Our travel time from Siem Reap, Cambodia to Ho Chi Minh, Vietnam, was posted at twelve hours. For anyone who has bumped down National Highway 6, the ditch-filled, partially dirt highway connecting Siem Reap and Phnom Penh, you know this travel time is simply impossible. By day, it takes at least seven hours to get to Phnom Penh, and it definitely would take more than four additional hours to get to Vietnam. As it was my friend’s first time bussing around Southeast Asia, I told her to prepare for a fourteen-hour ride.
Mental preparation is a key part of sitting on a bus for endless hours in Asia. Inevitably everyone loses touch with sanity at some point, but by expecting to be on the bus for an extended time staves off the delirium for at least a short while.
So down Road 6 we jostled until we pulled in to the Phnom Penh bus station. We had approximately fifteen minutes to switch buses for the remainder of the journey, so we grabbed our bags, ran to the bathroom, bought some creepy fried chicken, and tried to get on the next bus. However, they had taken our tickets in Siem Reap and not given them back. This meant that we didn’t actually have tickets for the bus we were trying to get on, even though we had paid for them. Luckily they called the Siem Reap bus station and sorted this out.
We were given the last two seats in the back row of the bus. They didn’t recline, like all of the other seats did, nor did they have footrests. But we were heading to Vietnam, we had air-con, and at least we weren’t in the literal lawn chairs they pulled out for the next two people boarding the bus.
We stopped too many times for us to keep track of, and, by the time we had crossed the boarder (where they let Aly retrieve my passport for me—sketch), we just wanted to get to Ho Chi Minh. We were nearing hour fourteen, certainly nowhere near the city, and rapidly sinking into a restless craze. But we figured that we probably wouldn’t be stopping anymore—next stop, Ho Chi Minh! Thank god.
But just minutes after loading back onto the bus on the Vietnam side of the boarder, we stopped again.
Jesus Christ we both let out exasperated sighs, Why the fu*k are we stopping again?! We literally just stopped. The bus attendant ushered everyone off the bus for a “tea break.”

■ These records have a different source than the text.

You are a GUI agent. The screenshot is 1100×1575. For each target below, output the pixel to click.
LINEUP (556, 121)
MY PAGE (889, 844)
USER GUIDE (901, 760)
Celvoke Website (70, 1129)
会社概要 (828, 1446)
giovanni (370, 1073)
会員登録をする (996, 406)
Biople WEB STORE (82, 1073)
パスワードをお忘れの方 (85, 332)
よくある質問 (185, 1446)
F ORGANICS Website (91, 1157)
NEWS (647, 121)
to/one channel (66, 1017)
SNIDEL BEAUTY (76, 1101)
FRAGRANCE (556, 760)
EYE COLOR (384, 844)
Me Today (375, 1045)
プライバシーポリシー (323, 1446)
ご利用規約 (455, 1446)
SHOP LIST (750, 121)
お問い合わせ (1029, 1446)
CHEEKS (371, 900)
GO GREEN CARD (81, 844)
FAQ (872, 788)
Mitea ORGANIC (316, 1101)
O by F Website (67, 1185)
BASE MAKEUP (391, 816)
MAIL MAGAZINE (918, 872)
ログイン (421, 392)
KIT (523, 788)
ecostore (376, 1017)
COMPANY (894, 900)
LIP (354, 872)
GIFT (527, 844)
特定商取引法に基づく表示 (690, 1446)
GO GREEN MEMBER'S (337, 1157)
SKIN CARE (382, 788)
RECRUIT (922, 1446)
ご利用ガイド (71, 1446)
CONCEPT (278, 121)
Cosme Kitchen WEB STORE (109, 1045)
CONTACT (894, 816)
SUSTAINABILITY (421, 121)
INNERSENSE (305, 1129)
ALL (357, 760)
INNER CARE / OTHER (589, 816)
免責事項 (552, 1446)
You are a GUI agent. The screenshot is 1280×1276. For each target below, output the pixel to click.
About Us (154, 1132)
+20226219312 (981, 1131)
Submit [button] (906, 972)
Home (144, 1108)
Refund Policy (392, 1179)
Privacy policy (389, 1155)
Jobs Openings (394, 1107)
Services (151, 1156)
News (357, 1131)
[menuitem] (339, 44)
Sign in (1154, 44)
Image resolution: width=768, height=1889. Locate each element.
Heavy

In some declining mental state between fed up, pissed off, and delirious, we told the attendant we would not be getting off the bus. We stayed in the back row with the two Indonesian ladies who had suffered through this entire journey with us.
We watched as he began unloading very suspicious brown packages from the bottom of the bus.
The lights in the bus went out, and we saw the form of the bus attendant approaching us. Somewhere a few feet in front of us, he pulled up a compartment in the floor and descended into it. This was not the first bout of strange behavior we had witnessed from this bus attendant; he had nearly forced us to abandon our phones at customs in order to get us back on the bus, physically ushering us along as we scrambled to grab all our cords.
We watched as he began unloading very suspicious brown packages from the bottom of the bus. Since we were in the last row of seats, only us and our Indonesian friends could see the packages as he lined them up next to the nearest window.
This was too much for us to handle in our current state. The two of us burst out laughing, incredulously shining our phone lights around and taking pictures.
Soon after he emerged from the floor, he came over to the giggling pair of us, grabbed my arm and started shrieking “DELETE DELETE DELETE!!!” reaching for my phone.
Trying to push him away with one hand, I quickly deleted the pictures off my phone and irritatedly showed him they were gone. And for the rest of the ride, Aly and I exchanged theories about why he had reacted so strangely. The answer we came up with was that our bus was involved in some drug smuggling scheme. We agreed to watch the packages, and decided that if we made a random stop and he passed them out the window to someone then it was definitely a drug drop.
This is exactly what happened. Just inside Ho Chi Minh, around hour sixteen of this seemingly endless journey, the bus pulled over to the side of the road, all the lights went on, but the door did not open. The bus attendant handed the three brown parcels out the window to a man on a motorbike below. The drop was complete, the lights turned off, and we continued on our way.